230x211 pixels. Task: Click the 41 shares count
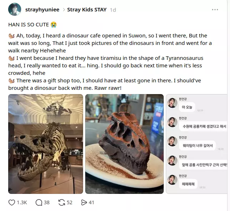pos(91,202)
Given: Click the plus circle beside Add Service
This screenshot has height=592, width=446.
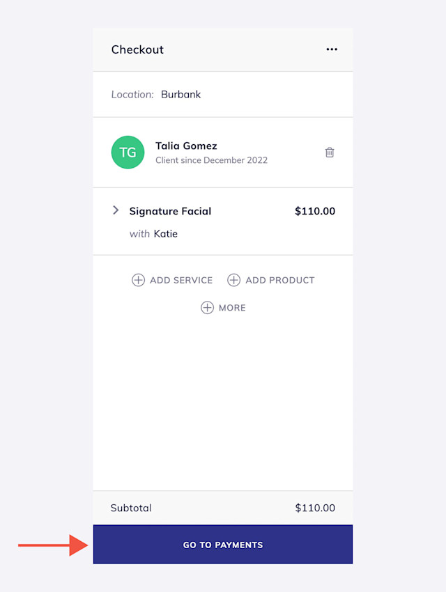Looking at the screenshot, I should tap(138, 280).
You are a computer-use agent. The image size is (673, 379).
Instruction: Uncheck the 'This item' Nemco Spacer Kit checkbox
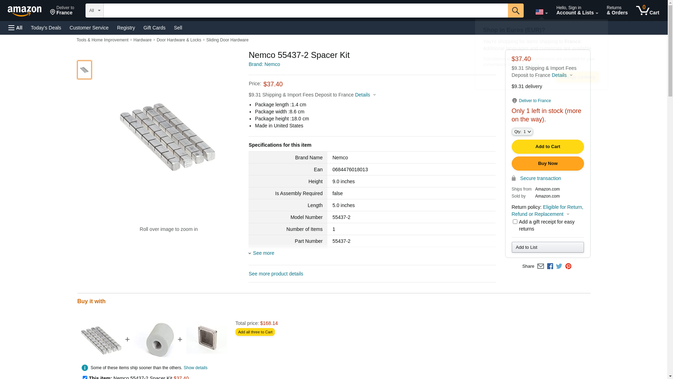pyautogui.click(x=85, y=378)
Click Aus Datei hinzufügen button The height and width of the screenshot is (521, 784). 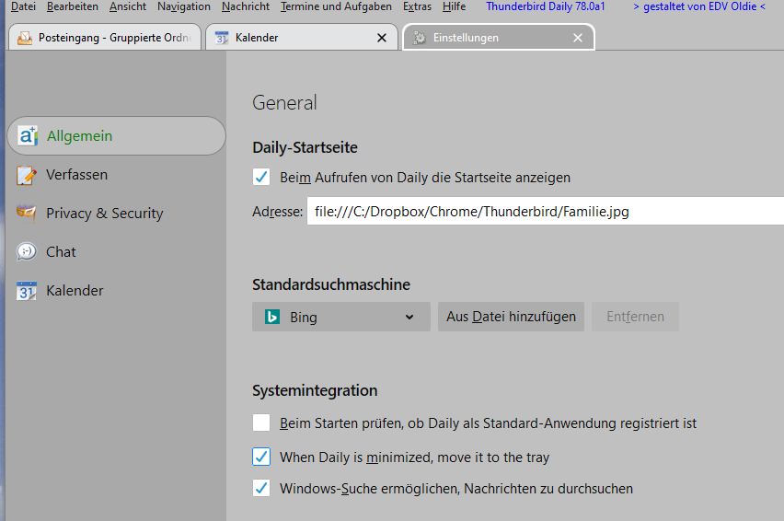[x=511, y=317]
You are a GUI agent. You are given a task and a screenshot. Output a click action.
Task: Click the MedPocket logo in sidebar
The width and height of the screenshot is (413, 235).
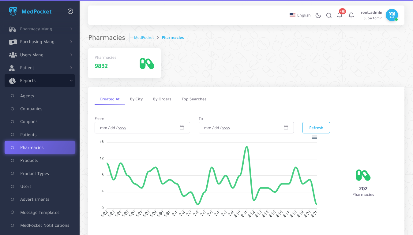(30, 12)
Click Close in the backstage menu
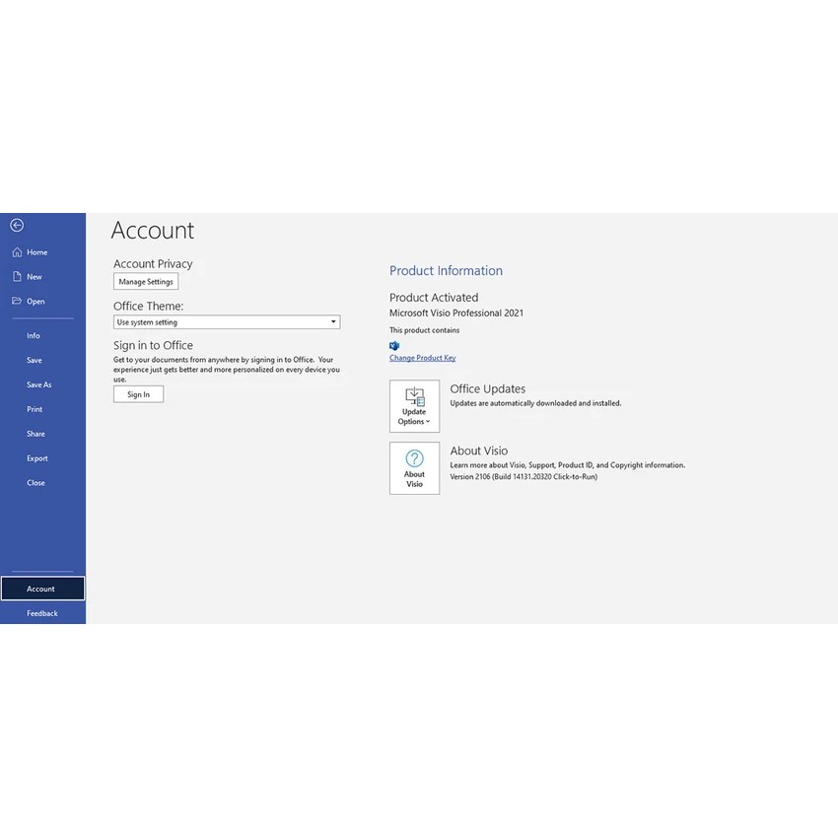 tap(35, 483)
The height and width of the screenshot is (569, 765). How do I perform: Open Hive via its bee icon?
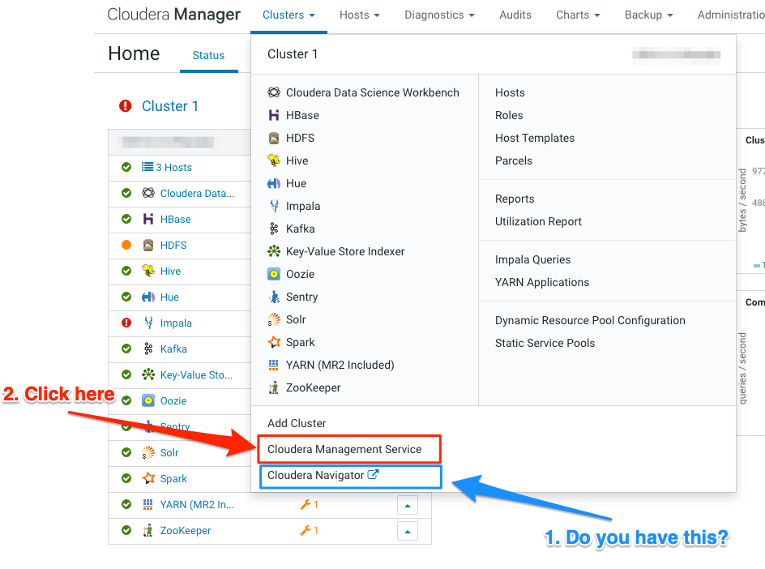(273, 160)
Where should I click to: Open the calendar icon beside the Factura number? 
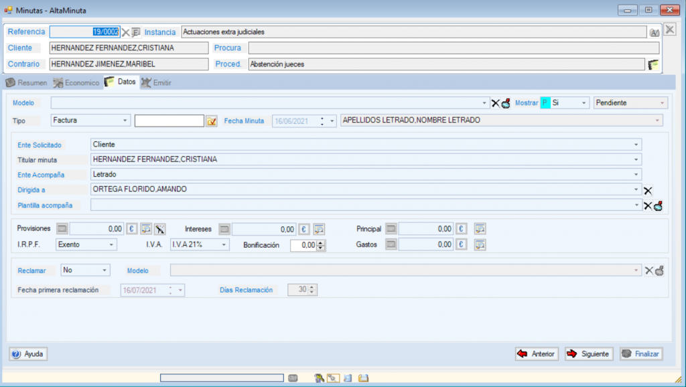pos(212,121)
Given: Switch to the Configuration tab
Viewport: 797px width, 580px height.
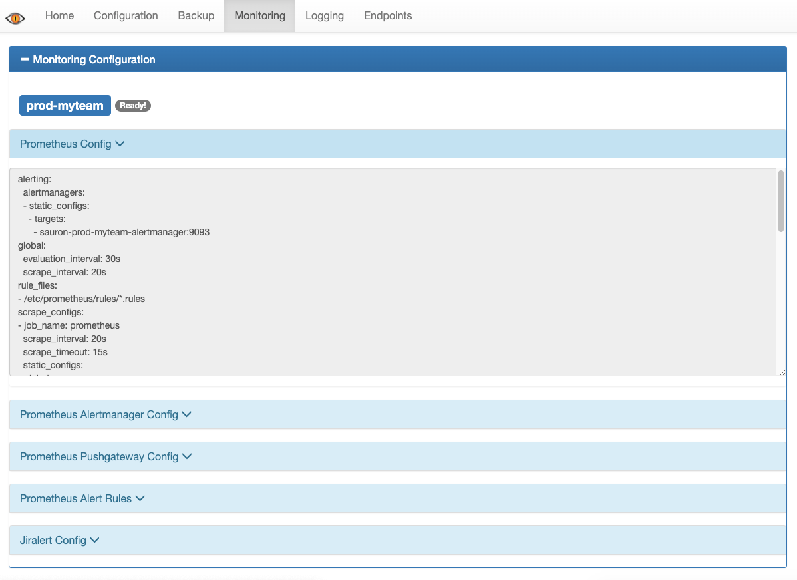Looking at the screenshot, I should (x=126, y=16).
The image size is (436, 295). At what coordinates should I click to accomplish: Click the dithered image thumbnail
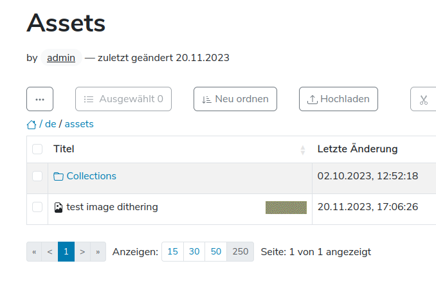point(286,208)
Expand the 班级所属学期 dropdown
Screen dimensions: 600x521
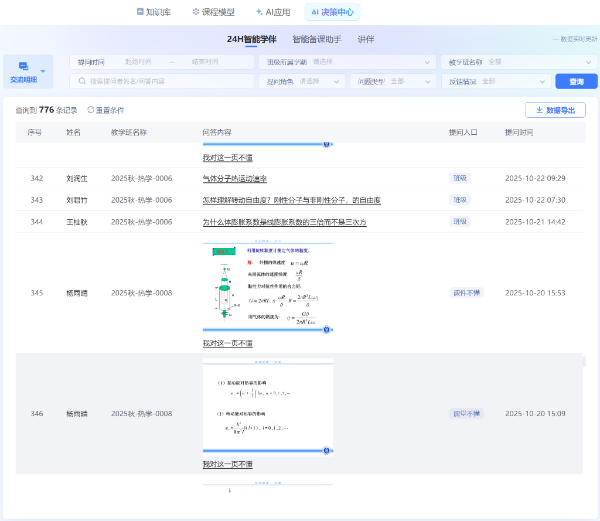(347, 62)

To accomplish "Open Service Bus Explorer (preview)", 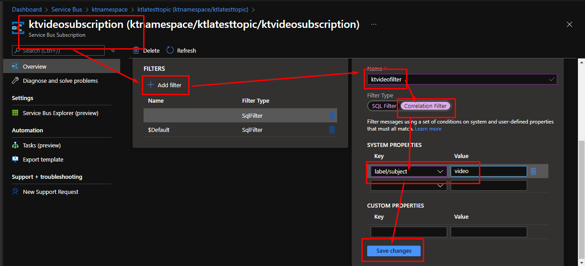I will point(61,113).
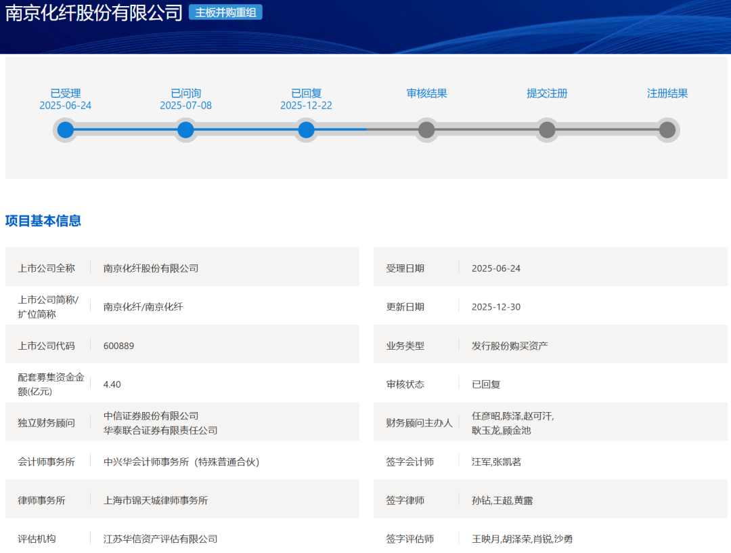Select the 提交注册 stage label
Screen dimensions: 731x553
547,94
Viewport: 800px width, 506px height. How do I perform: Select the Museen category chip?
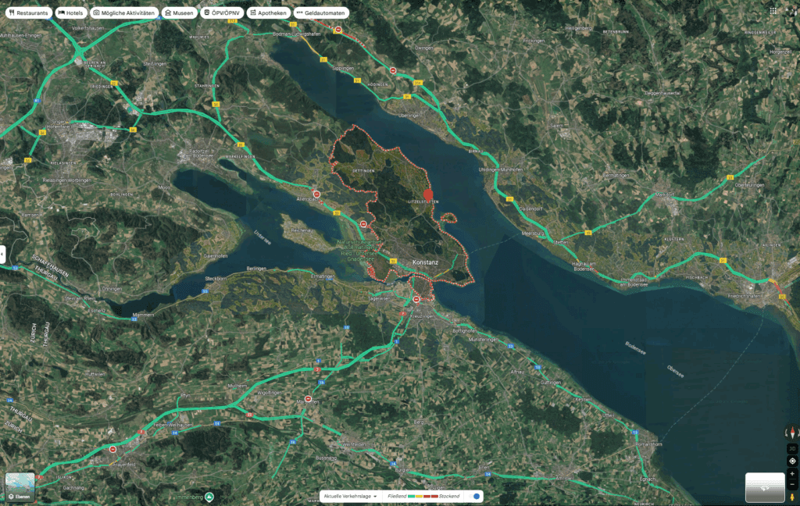coord(179,13)
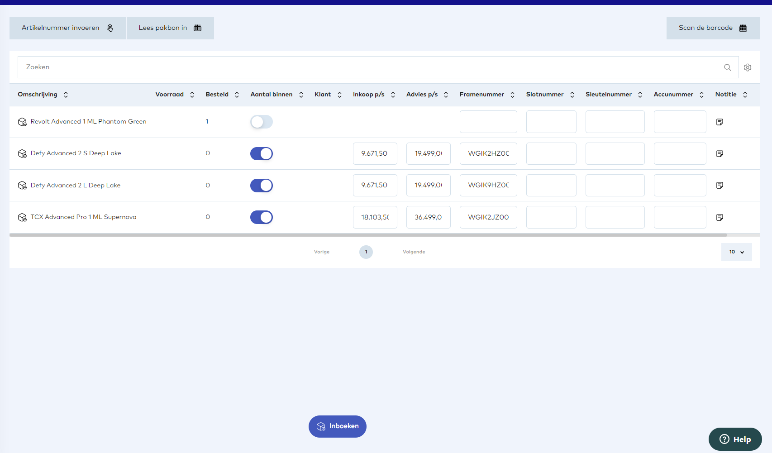Viewport: 772px width, 453px height.
Task: Click package icon beside Defy Advanced 2 L
Action: point(22,186)
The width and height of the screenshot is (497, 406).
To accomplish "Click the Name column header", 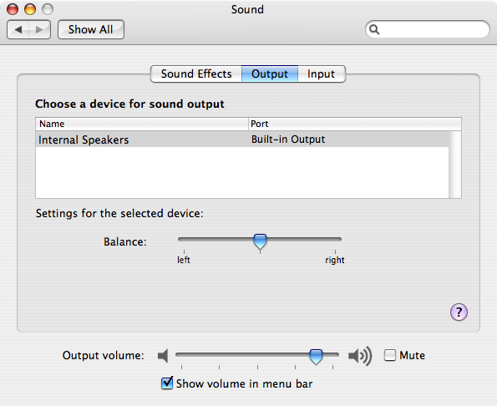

Your instructions » Among the lines of the preceding listing, count those that contain the string "agent"; state the count and nothing further.

Task result » 2